The problem, however, is that the meritocratic language of legitimacy seriously undermines the democratic language of community.  Part of the issue is that meritocracy fosters an extreme form of inequality, reinforced by the principle of just deserts.  Citizenship can tolerate a degree of inequality, but it still depends on the ideals that every citizen gets one vote and that all citizens are equal before the law.  But the school-based meritocracy produces radical differences in income, wealth, and health between the top and bottom of the system.  Life’s ugly in the basement.

More significantly, however, for the welfare of both school and state, is that the meritocracy not only glorifies the winners in the academic contest for the best credentials; it also demeans the losers.  It defines people who are less successful in the game of schooling as performing jobs that are less worthy of respect.  Just as your state is not just where you live but who you are, so too your credential level measures not just how you did in school but also defines your worth.  The division is sharpest between those who have a college degree and those who don’t.  The latter – no matter how essential their contribution is for the functioning of economy and society – are seen via the meritocratic language of legitimacy as beneath contempt.   You only need to look at the growing political divide in countries around the world to see the dire effects of this invidious distinction in educational credentials.

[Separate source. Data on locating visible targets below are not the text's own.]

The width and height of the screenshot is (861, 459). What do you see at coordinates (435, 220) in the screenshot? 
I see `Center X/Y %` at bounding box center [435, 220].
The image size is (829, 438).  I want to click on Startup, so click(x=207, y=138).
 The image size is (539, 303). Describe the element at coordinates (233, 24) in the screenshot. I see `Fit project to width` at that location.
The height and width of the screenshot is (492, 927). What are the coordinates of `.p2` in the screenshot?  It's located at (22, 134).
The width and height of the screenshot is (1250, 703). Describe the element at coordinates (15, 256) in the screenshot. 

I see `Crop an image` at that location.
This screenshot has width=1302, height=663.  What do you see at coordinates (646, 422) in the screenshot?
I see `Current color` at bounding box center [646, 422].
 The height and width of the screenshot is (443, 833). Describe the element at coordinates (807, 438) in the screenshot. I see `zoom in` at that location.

So as state and school have matured over the years, the state has continued to be dependent on the school – not only to promote community but also to promote productivity and legitimacy.  Even though these functions are often at cross purposes with each other, they nonetheless remain critically important for the state’s institutional viability.  As a result, the states have not just maintained support for public schools but have sharply increased the level of this support.  They have augmented the legitimacy of schools, which comes from being officially authorized by the state, by making it mandatory for all young people to attend them.  And at the same time they have steadily ramped up the public funding of schooling to a remarkable – even possibly unstainable – level.

Consider the current fiscal burden that schools impose on the public purse.  In the 50 American states, which are the primary funders of education, the cost of elementary, secondary, and higher education consumes more than one-third of the entire state budget.  How did the cost grow so high?  The key reason is that the average level of schooling in the population has been rising steadily over the last 200 years while the cost of schooling per student at each higher level of the system has been markedly greater than the level below.  At one teacher per class, elementary schooling is a relative bargain.  But as the number of teachers per class increases in middle and high school, so does the overall cost.  When you get to undergraduate education, the number of faculty and the size of the infrastructure required for the same number of students jumps up by another large increment.  And then there’s graduate school, the most labor intensive part of the system.  Over time, the rate of increase in years of schooling per person has risen arithmetically while the rate of increase in cost of schooling per person has risen geometrically.  In the US, this has led to an ongoing fiscal crisis and to populist efforts to roll back taxes and mandate greater accountability for schools.

In summary, therefore, the recent history of state and school has demonstrated that they need each other more than ever but that their once untroubled relationship has become increasingly fraught.  They can’t live with each other and can’t live without each other.

Labaree, David F. (2022). The fraught connection between state and school. Kappan, (January), 104:4, 34-40.